▶ **Dataset content**
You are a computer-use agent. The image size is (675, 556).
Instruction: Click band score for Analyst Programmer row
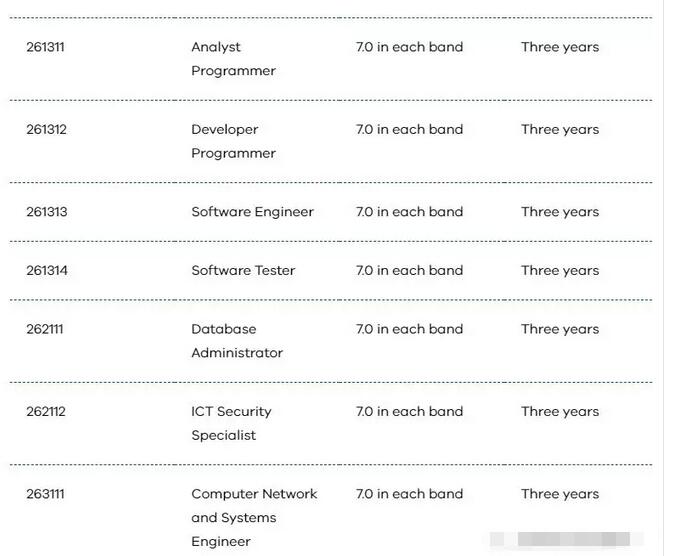click(409, 47)
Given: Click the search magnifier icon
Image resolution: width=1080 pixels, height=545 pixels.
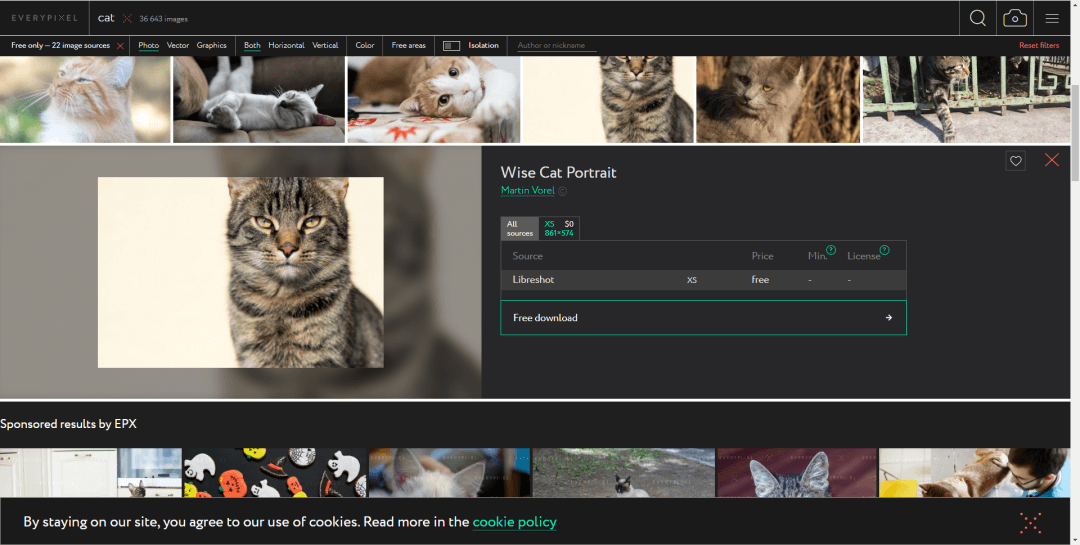Looking at the screenshot, I should tap(977, 18).
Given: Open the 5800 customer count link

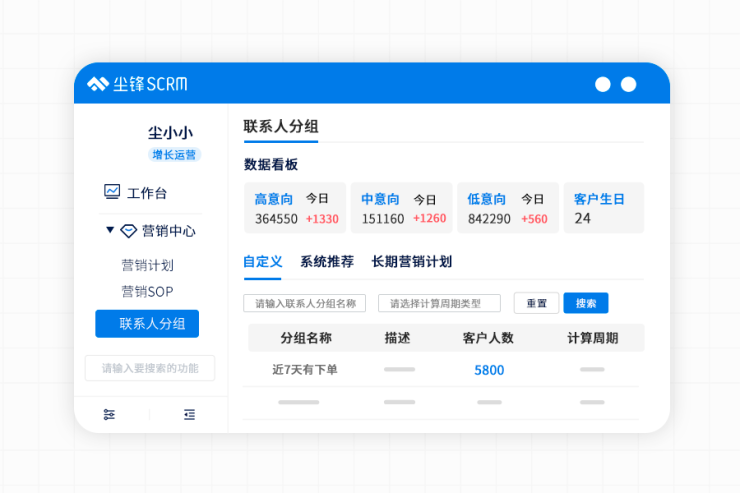Looking at the screenshot, I should point(489,370).
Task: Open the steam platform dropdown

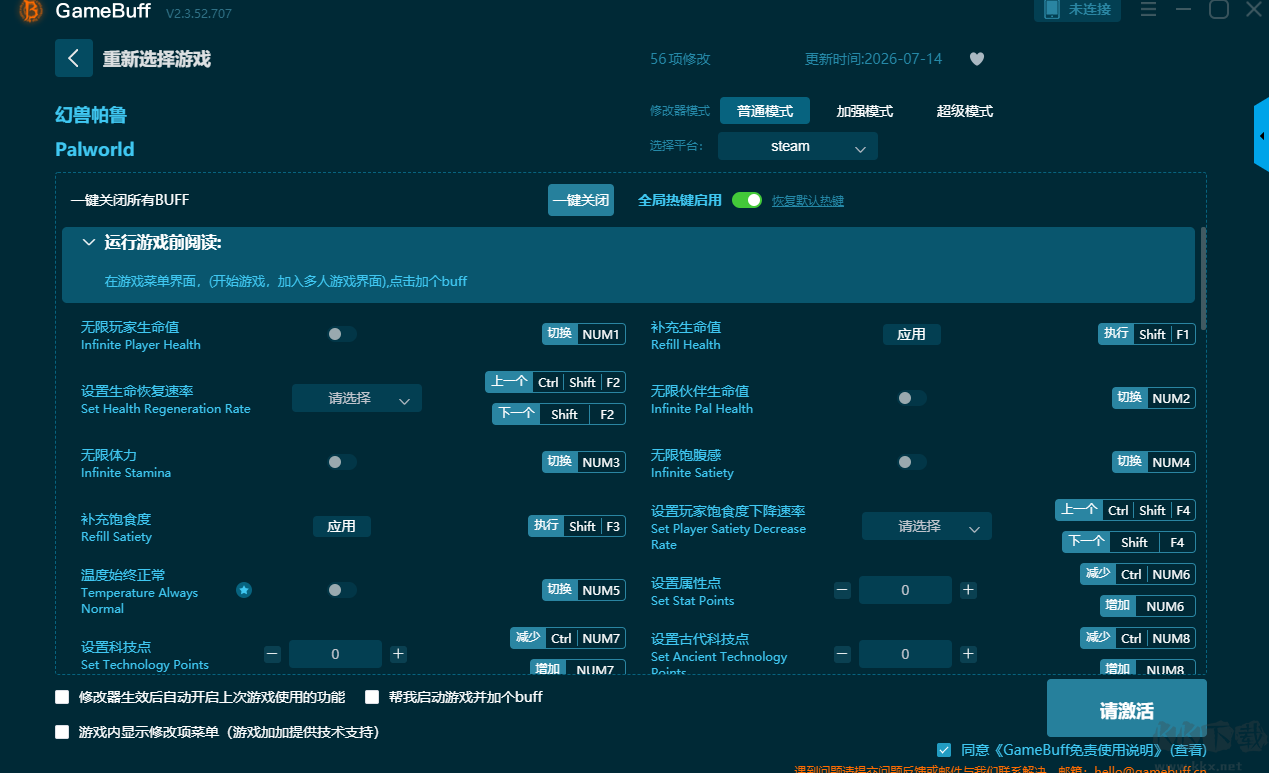Action: (798, 146)
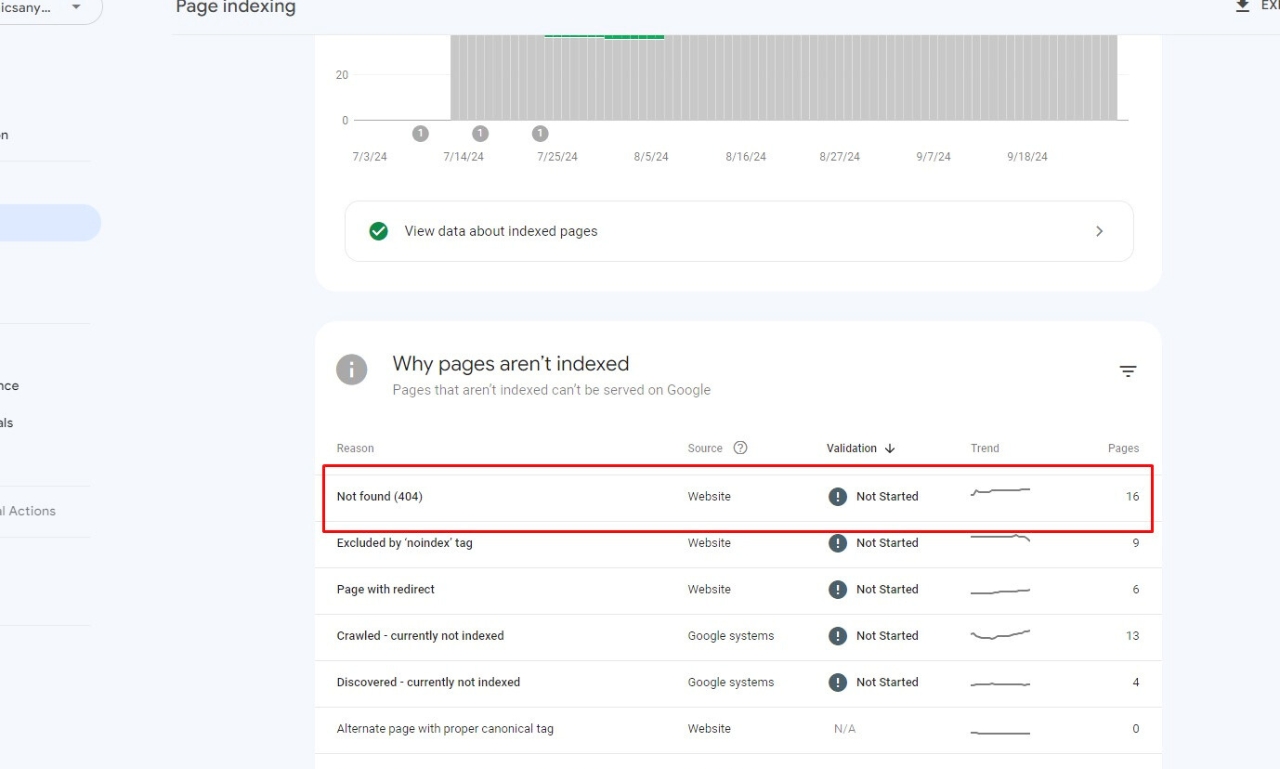Click the Not found (404) trend sparkline
Screen dimensions: 1280x769
1000,492
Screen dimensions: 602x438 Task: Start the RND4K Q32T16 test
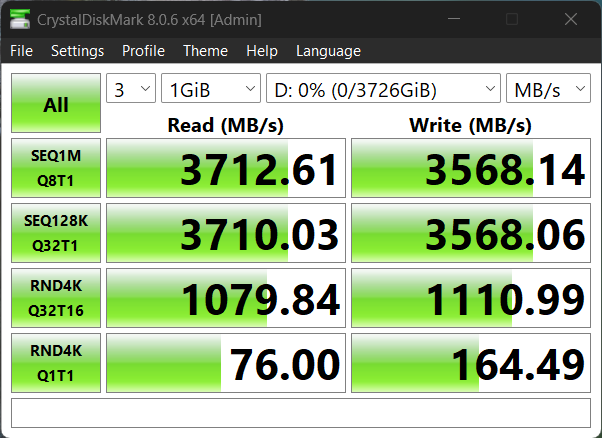click(56, 299)
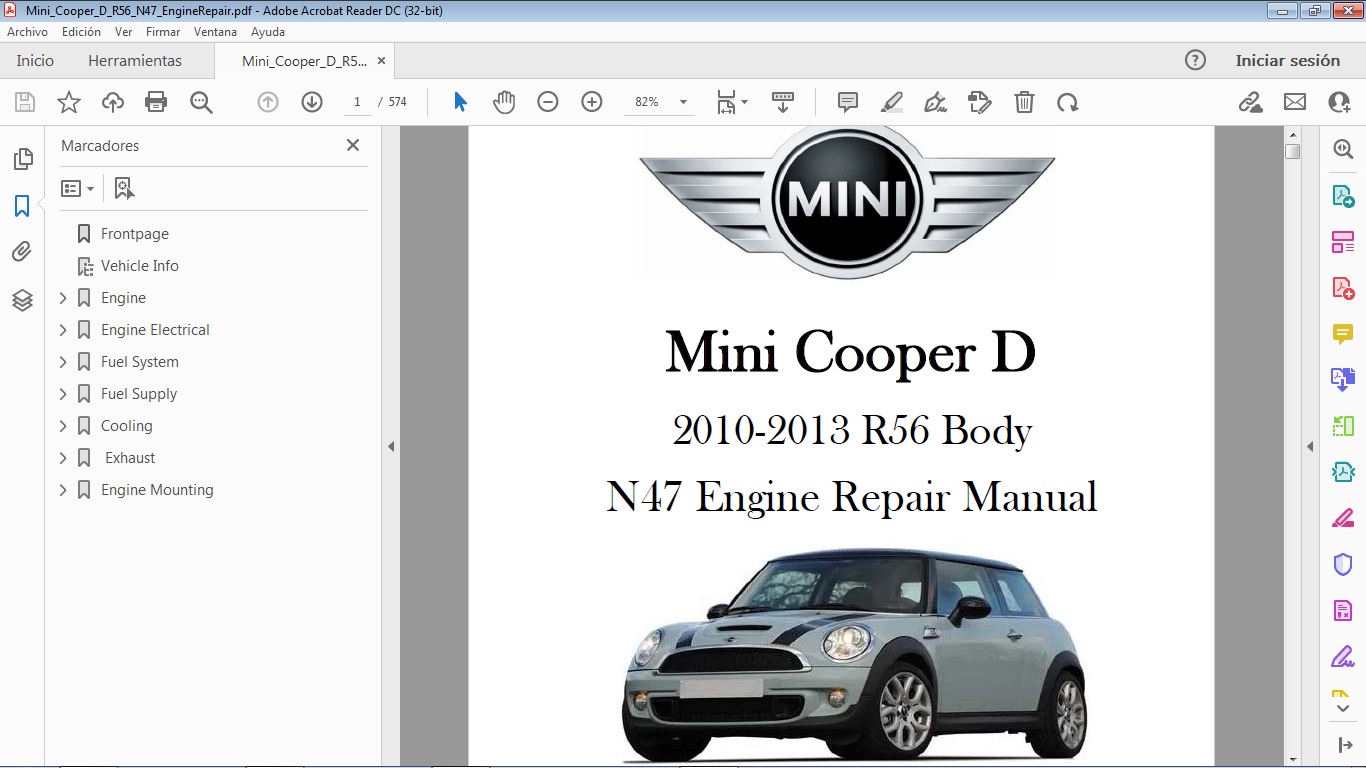Expand the Cooling bookmark
The width and height of the screenshot is (1366, 768).
pyautogui.click(x=63, y=425)
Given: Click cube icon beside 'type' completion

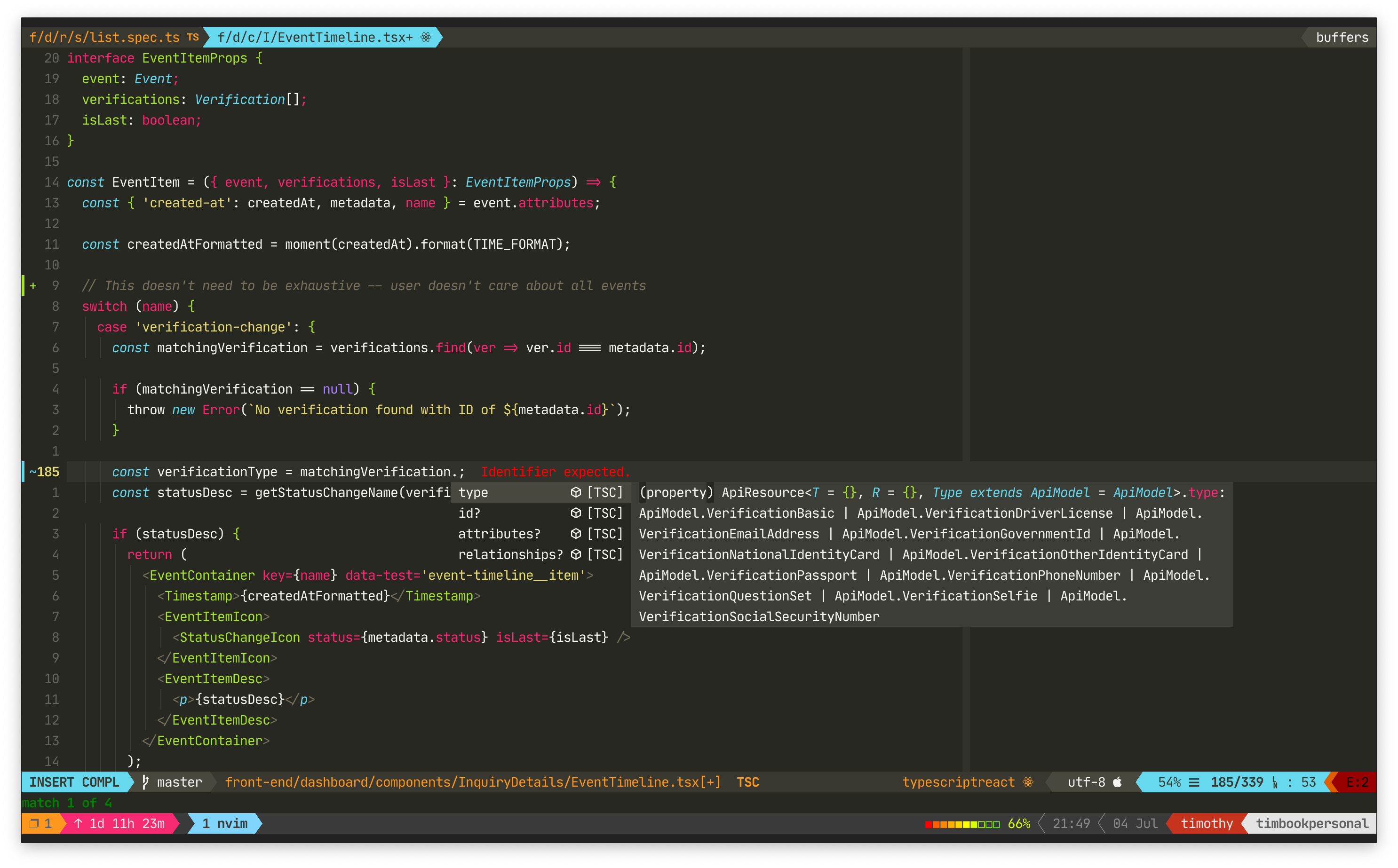Looking at the screenshot, I should pos(575,493).

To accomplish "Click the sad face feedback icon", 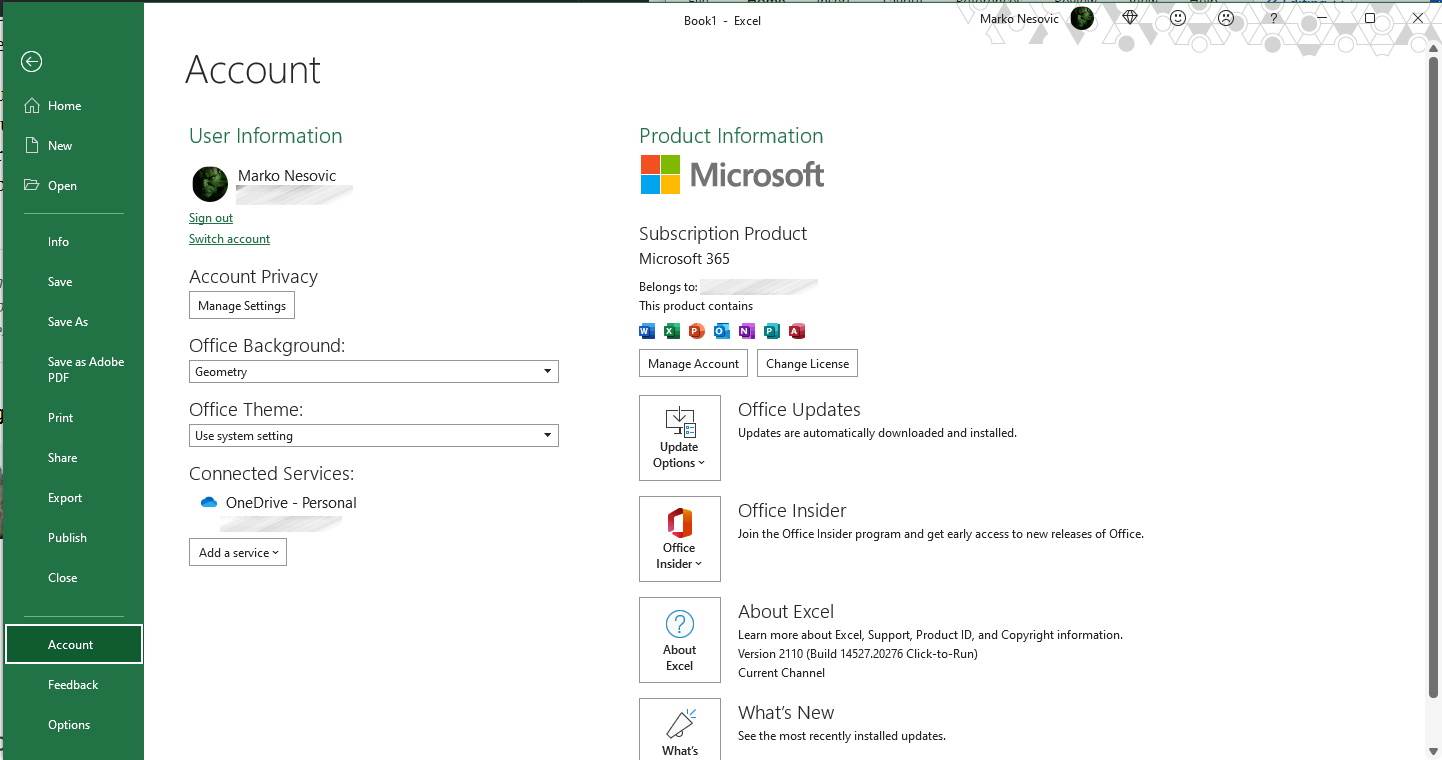I will 1225,18.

▶ **What you will do**
Please give back the material from its start through the line containing "pyautogui.click(x=63, y=425)", unchanged and with the pictures left out.

▶ **Finished exercise**
You are a computer-use agent. The image size is (675, 556).
Instruction: Click band score for Analyst Programmer row
click(409, 47)
Given: Click the search magnifier icon
Image resolution: width=1080 pixels, height=545 pixels.
Looking at the screenshot, I should tap(977, 18).
Given: Open the 5800 customer count link

Looking at the screenshot, I should point(489,370).
Task: Open the steam platform dropdown

Action: (798, 146)
Click the Not found (404) trend sparkline
Screen dimensions: 1280x769
1000,492
Screen dimensions: 602x438 Task: Start the RND4K Q32T16 test
click(56, 299)
Expand the Cooling bookmark
The width and height of the screenshot is (1366, 768).
pyautogui.click(x=63, y=425)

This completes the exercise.